Segment Open

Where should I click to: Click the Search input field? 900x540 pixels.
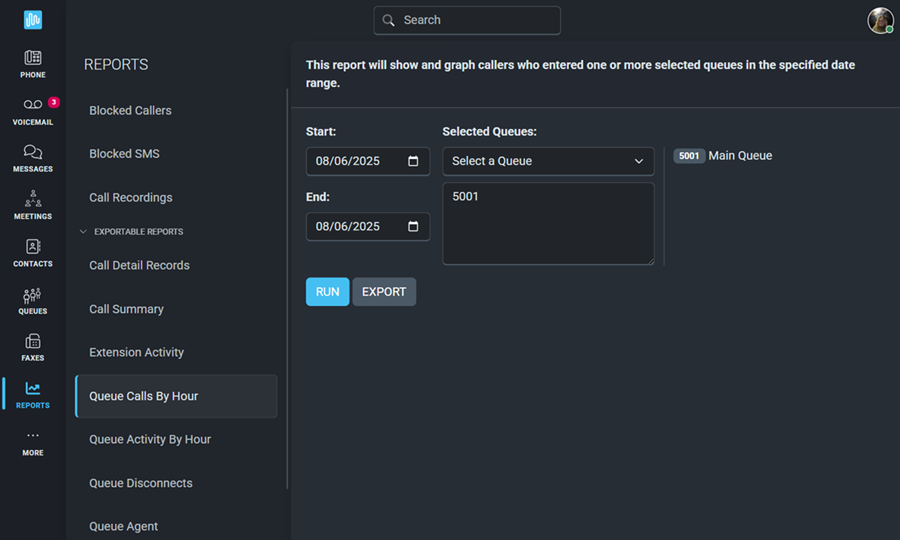(x=467, y=21)
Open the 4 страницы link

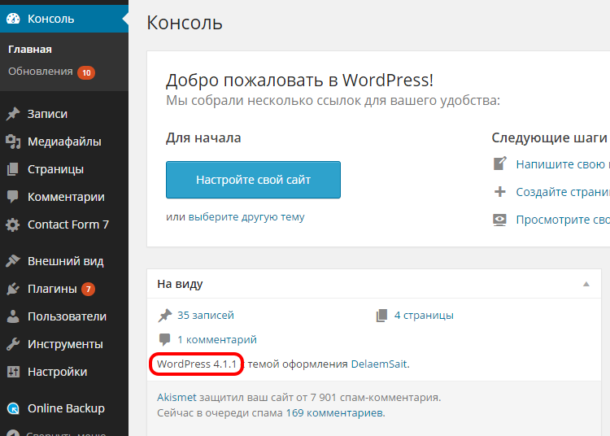coord(424,315)
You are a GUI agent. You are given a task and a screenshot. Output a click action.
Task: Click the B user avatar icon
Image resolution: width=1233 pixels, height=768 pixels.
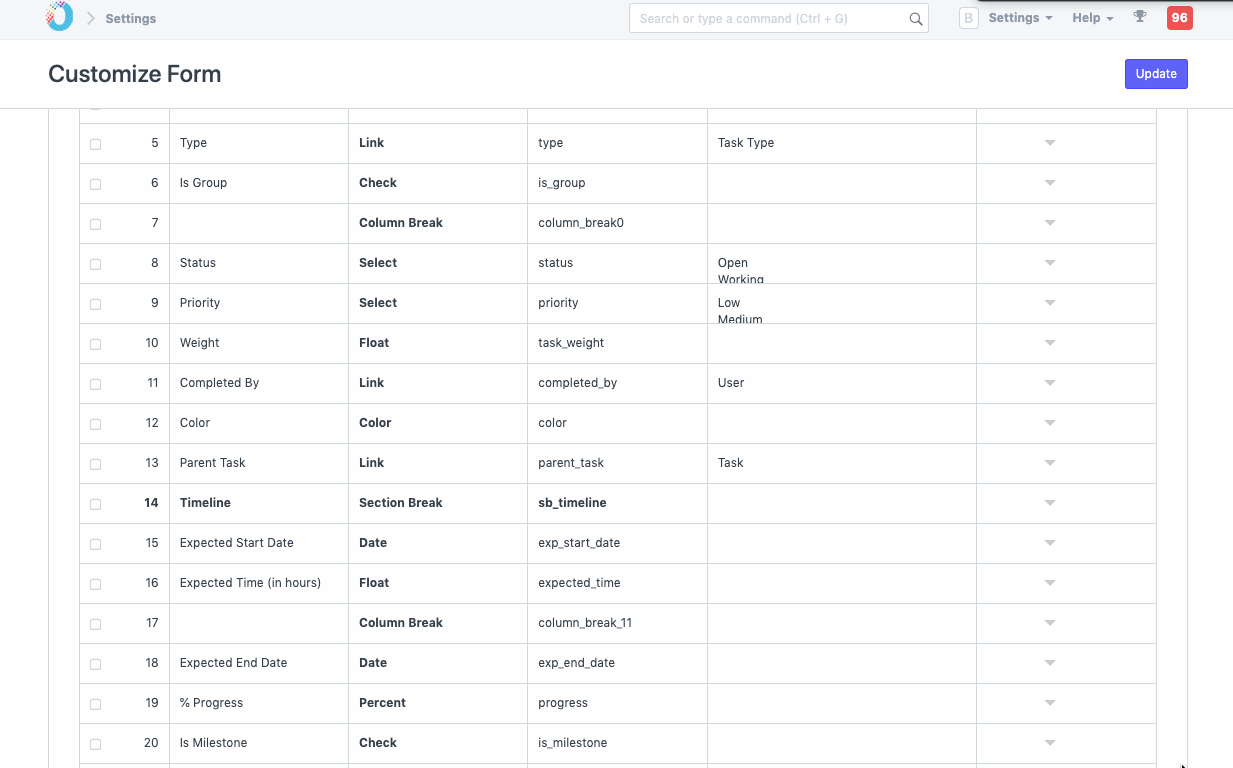click(x=968, y=18)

Segment Closed

▸ Exercise objective
Repeat verbatim the range of lines that opens at the line containing "You are a GUI" and closes at the last line of the entries, excluding all pictures.

▸ Output for this exercise
You are a GUI agent. You are given a task and a screenshot. Output a click action.
Task: Click the B user avatar icon
Image resolution: width=1233 pixels, height=768 pixels.
click(x=968, y=18)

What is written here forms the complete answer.